My third controller was the closest to being successful. Instead of trying to build a character controller around rigidbody physics, I tried to build primitive rigidbody physics around a character controller.
 public class PhysicsAccumulator : MonoBehaviour {  
      CharacterController controller;  
      Dictionary<string, PhysicsForce> forces = new Dictionary<string,PhysicsForce>();  
      public PhysicsForce Force(string name)  
      {  
           if (ForceExists(name))  
                return forces[name];  
           else  
                return null;  
      }  
      public bool ForceExists(string name)  
      {  
           if(forces.ContainsKey(name))  

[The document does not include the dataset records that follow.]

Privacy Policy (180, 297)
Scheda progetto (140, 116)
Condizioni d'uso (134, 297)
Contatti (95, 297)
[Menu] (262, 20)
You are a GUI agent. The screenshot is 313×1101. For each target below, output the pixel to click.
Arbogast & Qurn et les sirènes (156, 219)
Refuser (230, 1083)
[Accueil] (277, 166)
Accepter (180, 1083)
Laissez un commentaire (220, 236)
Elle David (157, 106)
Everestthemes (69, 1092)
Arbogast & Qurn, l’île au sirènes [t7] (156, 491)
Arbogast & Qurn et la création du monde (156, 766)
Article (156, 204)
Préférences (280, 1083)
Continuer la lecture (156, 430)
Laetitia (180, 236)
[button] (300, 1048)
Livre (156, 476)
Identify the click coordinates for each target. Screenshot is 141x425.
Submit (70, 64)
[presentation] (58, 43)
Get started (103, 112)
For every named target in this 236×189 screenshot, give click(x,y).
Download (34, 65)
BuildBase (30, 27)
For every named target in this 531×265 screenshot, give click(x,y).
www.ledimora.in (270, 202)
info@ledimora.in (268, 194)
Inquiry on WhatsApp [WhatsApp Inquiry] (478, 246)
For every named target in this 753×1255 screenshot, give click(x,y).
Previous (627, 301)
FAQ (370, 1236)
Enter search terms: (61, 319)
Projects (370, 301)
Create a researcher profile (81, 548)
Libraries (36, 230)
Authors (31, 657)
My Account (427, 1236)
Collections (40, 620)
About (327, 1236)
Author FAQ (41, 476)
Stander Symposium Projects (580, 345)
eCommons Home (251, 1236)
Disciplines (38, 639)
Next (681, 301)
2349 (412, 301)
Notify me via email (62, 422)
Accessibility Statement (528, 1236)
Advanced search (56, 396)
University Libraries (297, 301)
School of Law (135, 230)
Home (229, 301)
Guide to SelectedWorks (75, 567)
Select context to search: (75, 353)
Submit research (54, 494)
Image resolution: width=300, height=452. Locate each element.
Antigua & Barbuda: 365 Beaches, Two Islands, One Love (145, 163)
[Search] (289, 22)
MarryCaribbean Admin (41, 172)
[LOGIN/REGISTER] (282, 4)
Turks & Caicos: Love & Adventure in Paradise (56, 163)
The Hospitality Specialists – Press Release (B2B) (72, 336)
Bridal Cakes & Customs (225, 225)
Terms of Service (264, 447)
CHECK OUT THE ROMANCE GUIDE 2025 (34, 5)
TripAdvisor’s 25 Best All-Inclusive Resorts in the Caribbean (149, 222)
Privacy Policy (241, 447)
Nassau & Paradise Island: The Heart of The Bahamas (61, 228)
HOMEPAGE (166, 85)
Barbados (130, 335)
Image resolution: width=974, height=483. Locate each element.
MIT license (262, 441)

                return true;  
           else  
                return false;  
      }  
      public bool AddForce(string name, PhysicsForce force)  
      {  
           if (ForceExists(name))  
                return false;  
           forces[name] = force;  
           return true;  
      }  
      public bool RemoveForce(string name)  
      {  
           if (!ForceExists(name))  
                return false;  
           forces.Remove(name);  
           return true;  
      }  
      // Use this for initialization  
      void Start () {  
           controller = GetComponent<CharacterController>();  
           forces.Add("Controller", new ControllerForce(controller, 4));  
           forces.Add("BunnyHop", new JumpForce(controller, 7f, 5, 10));  
           forces["BunnyHop"].FlatDamping = 3;  
           forces.Add("Gravity", new VectorLockedForce());  
           forces["Gravity"].Acceleration = new Vector3(0, -15f, 0);  
           ((VectorLockedForce)forces["Gravity"]).LockDirection = Vector3.down;  
           forces.Add("Rocket", new PhysicsForce());  
           forces["Rocket"].LinearDamping = 1;  
           forces["Rocket"].Aerial = true;  
      }  
      // Update is called once per frame  
      void LateUpdate () {  
           foreach (KeyValuePair<string, PhysicsForce> f in forces)  
                f.Value.Update(Time.deltaTime);  
           Vector3 netForce = Vector3.zero;  
           foreach (KeyValuePair<string, PhysicsForce> f in forces)  
                netForce += f.Value.Displacement;  
           controller.Move(netForce);  
      }  
      void OnControllerColliderHit(ControllerColliderHit hit)  
      {  
           foreach (KeyValuePair<string, PhysicsForce> f in forces)  
           {  
                f.Value.HandleHit(hit);  
           }  
      }  
 }  

I built a simple physics force registry and set it up with an array of forces representing both my "control" forces for movement and jumping and various environmental forces for things like gravity and rocket knockback. This worked perfectly until I tried to implement spherical planet gravity for the player. Character controllers in Unity have to be axis-aligned, which makes using them on a sphere impossible. This wasn't technically something I felt I needed going in, but the point of this experiment was to find a way to avoid being constrained by the limitations of these two systems in the future, and this is at least one limitation I have yet to overcome.

I think my next attempt, whenever that might be, will probably involve attempting to solve a problem I encountered before any of the controllers mentioned here. It is possible to drive a rigidbody's velocity directly, but it effectively overrides any meaningful physics motion. (You can't, for example, drive a vehicle off of a jump believably if you reset it's velocity every physics frame.) There might be a better approach to this method, but that's a task for the future.